Identification of heterogeneity within the dataset is implemented by clustering algorithms. CRUSTY is equipped with three state-of-the-art clustering methods: PhenoGraph, VIA, and FlowSOM. PhenoGraph and VIA are graph-based clustering algorithms while FlowSOM is based on self-organizing maps (SOM). The input parameter to run PhenoGraph and VIA is the K-value that represents the number of K-Nearest Neighbors for graph construction. Based on the number of neighbors shared by every two cells, PhenoGraph, calculates the similarity between cells using the Jaccard similarity coefficient that generates the adjacency matrix, which is then used to build the network. The last step is the community detection that is performed with the Leiden algorithm to extract cell communities. FlowSOM consists of three steps: (i) building a SOM, (ii) building a minimal spanning tree and (iii) computing a meta-clustering. As input requirement, FlowSOM needs the exact number of clusters the user wants to obtain. In CRUSTY, we modified the original Python code of PhenoGraph package by setting a fixed seed number, so to obtain reproducible UMAPs between different runs. Resolution to be used for cluster discovery is arbitrary and depends on the original scientific question (e.g., identification of major vs. rare cell populations). We suggest to test different levels of resolution and choose the more appropriate one for the specific use. In any case, it is strongly recommend to validate bioinformatic results with robust functional assays in vitro or in vivo. The different algorithms work at different speed and may lead to similar results depending on the resolution being used. A comparison between PhenoGraph and FlowSOM applied to high-dimensional flow cytometry data has been previously reported6. We suggest to refer to recent surveys for optimal choice of the algorithm to be used in specific applications31,32.

Dimensionality reduction

To visualize clusters, CRUSTY uses the uniform manifold approximation and projection (UMAP). In the input form under “Advanced Options”, users can define the spread and the min_distance to modify the clumping of the embedded points.

Output description

CRUSTY provides four types of output: tabular results, matrix plots, UMAP plots, and stacked bar plots showing the cluster abundance per sample and per experimental group (specified in the infofile). Tabular results include the original transformed intensity matrix with the addition of UMAP coordinates (two dimensions of the embedding) and a column with the cluster assignment for each cell in the data. CRUSTY creates two matrix plots, a first with the mean expression values per marker and a second with the scaled intensities values per marker (z-score). Tabular results are useful for further data processing with dedicated statistics. UMAP plots are generated for the rapid visualization of the data (Fig. 2). Results are stored for 2 weeks and are retrievable using a web link reported at the top of the Analysis:: Execute page which, upon request, is sent by email to the user-provided email address (optional).
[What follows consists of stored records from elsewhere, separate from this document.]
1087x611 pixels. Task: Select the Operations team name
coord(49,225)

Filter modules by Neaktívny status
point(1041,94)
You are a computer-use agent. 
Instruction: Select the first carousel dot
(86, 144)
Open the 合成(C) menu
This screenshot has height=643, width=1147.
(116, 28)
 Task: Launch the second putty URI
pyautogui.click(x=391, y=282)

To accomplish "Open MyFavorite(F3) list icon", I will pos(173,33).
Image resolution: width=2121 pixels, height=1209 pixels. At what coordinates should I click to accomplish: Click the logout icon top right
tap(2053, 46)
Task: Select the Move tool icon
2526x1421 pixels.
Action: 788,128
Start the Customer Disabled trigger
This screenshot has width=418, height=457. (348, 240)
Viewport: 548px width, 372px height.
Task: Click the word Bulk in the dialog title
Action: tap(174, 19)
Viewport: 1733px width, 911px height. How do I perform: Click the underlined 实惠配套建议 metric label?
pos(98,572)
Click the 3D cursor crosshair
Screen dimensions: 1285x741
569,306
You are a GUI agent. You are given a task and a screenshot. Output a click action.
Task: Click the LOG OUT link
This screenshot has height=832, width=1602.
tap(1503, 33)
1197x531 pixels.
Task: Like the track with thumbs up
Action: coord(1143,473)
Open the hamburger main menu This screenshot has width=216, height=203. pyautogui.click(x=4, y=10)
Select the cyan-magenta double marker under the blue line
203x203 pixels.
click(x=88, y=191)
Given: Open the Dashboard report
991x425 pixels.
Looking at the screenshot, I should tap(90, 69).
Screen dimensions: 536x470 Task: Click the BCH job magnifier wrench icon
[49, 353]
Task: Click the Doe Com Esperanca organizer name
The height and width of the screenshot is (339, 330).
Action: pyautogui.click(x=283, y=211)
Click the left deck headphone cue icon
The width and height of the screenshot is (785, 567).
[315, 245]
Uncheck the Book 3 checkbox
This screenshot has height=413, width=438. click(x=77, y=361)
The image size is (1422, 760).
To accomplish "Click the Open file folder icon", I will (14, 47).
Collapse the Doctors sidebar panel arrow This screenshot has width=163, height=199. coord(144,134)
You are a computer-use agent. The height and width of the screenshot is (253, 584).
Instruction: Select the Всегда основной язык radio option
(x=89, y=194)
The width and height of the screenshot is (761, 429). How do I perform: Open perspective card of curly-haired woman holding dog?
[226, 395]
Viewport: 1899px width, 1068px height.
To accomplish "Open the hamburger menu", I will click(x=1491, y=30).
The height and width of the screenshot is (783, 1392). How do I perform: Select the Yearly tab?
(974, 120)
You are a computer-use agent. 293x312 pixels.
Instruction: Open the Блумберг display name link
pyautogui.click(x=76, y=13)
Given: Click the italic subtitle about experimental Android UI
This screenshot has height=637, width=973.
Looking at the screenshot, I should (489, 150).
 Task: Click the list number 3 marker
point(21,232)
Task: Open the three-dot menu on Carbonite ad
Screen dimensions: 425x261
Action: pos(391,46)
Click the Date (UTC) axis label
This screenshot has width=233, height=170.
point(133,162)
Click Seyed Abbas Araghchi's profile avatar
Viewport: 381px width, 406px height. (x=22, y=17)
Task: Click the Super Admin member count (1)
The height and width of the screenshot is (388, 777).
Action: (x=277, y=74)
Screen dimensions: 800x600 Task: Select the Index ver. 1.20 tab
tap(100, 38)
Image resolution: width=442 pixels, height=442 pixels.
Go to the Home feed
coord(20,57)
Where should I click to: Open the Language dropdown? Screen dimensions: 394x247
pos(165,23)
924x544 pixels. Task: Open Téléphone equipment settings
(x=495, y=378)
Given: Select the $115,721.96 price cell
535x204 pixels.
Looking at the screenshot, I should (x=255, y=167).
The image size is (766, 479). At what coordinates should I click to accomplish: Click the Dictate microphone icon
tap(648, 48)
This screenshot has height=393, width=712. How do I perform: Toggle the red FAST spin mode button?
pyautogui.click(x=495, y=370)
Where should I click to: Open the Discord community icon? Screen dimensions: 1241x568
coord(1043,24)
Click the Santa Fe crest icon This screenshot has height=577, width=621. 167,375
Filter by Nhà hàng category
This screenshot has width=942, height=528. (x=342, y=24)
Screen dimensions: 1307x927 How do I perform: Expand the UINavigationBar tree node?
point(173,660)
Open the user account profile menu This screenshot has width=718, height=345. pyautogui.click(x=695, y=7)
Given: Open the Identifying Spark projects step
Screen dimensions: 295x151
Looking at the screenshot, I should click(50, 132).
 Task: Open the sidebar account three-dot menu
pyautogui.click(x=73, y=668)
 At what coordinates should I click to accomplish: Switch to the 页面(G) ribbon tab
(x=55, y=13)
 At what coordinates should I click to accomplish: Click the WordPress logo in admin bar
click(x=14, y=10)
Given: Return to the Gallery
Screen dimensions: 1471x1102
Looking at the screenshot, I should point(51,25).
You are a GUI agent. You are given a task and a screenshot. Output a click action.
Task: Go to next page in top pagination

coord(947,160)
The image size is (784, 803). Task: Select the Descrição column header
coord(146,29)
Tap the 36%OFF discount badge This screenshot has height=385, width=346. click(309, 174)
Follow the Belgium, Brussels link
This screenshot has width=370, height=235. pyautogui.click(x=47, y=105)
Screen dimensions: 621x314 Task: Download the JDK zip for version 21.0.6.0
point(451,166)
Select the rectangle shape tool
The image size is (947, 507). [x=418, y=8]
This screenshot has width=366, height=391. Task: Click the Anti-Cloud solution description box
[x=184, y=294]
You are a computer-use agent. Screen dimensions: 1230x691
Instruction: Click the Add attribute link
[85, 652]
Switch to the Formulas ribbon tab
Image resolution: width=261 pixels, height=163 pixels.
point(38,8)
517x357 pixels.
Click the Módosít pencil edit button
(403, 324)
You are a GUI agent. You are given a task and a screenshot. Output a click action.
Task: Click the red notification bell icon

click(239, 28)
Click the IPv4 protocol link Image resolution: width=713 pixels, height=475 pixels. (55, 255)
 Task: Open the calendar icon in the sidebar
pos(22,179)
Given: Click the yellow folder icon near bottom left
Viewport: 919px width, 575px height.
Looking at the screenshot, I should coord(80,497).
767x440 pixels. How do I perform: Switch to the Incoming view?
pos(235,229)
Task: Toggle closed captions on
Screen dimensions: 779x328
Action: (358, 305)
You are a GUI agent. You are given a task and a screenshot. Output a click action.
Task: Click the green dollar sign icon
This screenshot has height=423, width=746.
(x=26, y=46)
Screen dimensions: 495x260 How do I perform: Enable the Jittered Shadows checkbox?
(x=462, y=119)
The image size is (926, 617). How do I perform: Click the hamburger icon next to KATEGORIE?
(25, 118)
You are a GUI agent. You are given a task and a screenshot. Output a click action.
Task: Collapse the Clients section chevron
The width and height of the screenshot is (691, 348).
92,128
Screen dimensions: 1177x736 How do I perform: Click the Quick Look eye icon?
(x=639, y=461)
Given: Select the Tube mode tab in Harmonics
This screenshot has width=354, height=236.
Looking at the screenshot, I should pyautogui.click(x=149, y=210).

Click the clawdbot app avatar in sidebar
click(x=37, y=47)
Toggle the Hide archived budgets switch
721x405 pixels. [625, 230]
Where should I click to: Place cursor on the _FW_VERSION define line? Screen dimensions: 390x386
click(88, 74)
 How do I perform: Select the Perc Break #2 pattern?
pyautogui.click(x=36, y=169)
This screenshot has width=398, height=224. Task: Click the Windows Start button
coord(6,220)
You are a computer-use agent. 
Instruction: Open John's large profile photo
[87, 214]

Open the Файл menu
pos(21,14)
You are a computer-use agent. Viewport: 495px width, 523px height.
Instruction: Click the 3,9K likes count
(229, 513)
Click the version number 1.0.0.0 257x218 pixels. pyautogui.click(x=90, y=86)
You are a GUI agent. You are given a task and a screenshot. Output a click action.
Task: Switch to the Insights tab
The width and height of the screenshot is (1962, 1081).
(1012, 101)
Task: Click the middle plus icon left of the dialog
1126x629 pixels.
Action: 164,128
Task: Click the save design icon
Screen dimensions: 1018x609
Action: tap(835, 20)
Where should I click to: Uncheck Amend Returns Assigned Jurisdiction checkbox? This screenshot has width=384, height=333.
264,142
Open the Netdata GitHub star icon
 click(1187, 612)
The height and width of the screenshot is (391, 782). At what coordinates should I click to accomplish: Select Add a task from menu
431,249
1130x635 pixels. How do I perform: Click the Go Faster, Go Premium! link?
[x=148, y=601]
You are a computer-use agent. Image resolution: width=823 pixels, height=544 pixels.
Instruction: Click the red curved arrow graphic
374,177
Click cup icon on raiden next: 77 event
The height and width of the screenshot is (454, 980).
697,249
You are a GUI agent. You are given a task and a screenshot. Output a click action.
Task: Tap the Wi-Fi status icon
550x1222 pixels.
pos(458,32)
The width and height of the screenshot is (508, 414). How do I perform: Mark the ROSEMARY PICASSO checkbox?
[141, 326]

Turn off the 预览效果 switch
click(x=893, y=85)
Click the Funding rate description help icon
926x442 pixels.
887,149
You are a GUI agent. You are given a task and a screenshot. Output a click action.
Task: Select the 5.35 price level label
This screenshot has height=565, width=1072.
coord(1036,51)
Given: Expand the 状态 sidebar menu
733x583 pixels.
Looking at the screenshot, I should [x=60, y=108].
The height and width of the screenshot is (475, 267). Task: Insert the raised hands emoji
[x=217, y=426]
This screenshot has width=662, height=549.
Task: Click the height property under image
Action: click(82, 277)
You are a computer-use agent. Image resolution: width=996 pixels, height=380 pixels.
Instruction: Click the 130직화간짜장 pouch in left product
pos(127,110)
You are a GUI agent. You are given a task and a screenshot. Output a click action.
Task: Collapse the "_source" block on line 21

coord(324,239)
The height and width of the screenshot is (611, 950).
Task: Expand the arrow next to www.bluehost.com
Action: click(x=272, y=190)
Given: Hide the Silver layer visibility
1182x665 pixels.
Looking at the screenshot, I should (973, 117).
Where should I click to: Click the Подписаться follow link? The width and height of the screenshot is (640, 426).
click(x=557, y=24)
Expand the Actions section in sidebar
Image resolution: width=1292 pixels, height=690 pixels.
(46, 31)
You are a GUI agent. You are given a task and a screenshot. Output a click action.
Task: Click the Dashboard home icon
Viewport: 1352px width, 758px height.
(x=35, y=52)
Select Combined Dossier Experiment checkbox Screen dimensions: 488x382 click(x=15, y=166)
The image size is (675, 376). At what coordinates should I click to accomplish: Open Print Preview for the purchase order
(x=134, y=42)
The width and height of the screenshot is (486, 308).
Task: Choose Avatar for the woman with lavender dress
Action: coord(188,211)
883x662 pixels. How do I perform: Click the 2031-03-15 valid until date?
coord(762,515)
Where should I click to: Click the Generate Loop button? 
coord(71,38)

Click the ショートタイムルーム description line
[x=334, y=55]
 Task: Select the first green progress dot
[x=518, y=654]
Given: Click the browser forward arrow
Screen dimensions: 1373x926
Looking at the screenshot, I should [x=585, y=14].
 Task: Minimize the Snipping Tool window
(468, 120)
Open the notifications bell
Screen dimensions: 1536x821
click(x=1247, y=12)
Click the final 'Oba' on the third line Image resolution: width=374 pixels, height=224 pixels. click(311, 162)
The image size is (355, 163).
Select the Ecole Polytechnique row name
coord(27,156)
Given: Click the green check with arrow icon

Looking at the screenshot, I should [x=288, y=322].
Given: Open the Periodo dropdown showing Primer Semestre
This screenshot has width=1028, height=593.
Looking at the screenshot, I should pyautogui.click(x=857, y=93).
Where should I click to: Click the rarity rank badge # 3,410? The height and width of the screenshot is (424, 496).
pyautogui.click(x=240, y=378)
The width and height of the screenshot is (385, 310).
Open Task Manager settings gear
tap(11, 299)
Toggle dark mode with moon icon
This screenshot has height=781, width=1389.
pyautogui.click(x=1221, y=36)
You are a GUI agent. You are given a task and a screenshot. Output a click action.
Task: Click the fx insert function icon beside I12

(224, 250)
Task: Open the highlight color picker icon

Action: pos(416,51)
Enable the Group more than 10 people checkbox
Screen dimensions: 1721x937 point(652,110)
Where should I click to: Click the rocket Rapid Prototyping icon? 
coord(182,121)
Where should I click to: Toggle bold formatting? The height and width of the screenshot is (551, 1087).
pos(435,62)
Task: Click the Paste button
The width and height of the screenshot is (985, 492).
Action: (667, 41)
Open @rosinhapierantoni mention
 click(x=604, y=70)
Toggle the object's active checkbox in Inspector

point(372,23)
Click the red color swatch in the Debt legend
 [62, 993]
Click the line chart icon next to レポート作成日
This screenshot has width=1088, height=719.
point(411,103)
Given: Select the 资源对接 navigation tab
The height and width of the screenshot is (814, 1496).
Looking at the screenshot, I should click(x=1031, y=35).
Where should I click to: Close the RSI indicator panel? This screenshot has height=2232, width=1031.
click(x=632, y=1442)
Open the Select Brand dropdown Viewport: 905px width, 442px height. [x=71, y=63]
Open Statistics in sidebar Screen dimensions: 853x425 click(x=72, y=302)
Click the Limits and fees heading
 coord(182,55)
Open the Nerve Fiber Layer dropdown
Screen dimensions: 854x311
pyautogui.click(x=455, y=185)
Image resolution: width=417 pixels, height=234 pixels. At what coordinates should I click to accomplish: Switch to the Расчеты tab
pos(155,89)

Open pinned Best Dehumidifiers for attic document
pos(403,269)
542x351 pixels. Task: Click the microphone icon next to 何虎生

Fig. 2. Selected CRUSTY data outputs.

Fig. 2

a UMAP plots showing single CD8 + T cells from specific sets of samples (here, tissues). The gray background refers to total CD8 + T cells in the dataset. UMAP distribution (b) and stacked-bar graphs (c, showing percentages) of CD8 + T cell VIA clusters. In (c), hierarchical clustering is performed to highlight similarities and differences between immunophenotypes in tissues. d Tiled UMAP plots showing the relative expression of selected markers by CD8 + T cells. e Heatmap of the relative expression (z-score) of markers (columns) in discrete CD8 + T cell VIA clusters (rows). Hierarchical clustering is performed to highlight similarities and differences between clusters. PBMC, peripheral blood mononuclear cells; NSCLC, non-small cell lung cancer. For graphs in (c) and (e), source data are provided as Source Data files.

To demonstrate the power of CRUSTY, we report the reanalysis of a previously published 26-color dataset comprising 36 CD8 + T cell samples from human bone marrows, lymph nodes, lungs, and peripheral blood mononuclear cells (PBMCs)33, for a total of 180,000 cells (5,000 cells/sample). The resulting data analysis is also available on the CRUSTY website as a sample and source data can be downloaded from the CRUSTY website. Pre-processed CD8 + T cells can be downloaded at https://flowrepository.org/id/FR-FCM-Z5LE to test reproducibility. Following analysis, in this example with VIA (totaling ∼10 min in computation time), CRUSTY automatically generates several plots that are downloadable in PDF format. Figure 2 includes examples of these plots, such as tissue-specific distributions of cells in a UMAP (Fig. 2a), UMAP (Fig. 2b), and stacked bar graphs of VIA cluster distributions according to their tissue of origin (Fig. 2c), individual FCM marker distribution on the UMAP [both a tiled image showing all markers (Fig. 2d) and separate, individual markers are provided], and a heatmap showing normalized marker expressions across clusters, useful to interpret cluster identity. Several additional plots that might be useful to explore the complex nature of high-dimensional FCM datasets are also provided on the CRUSTY website.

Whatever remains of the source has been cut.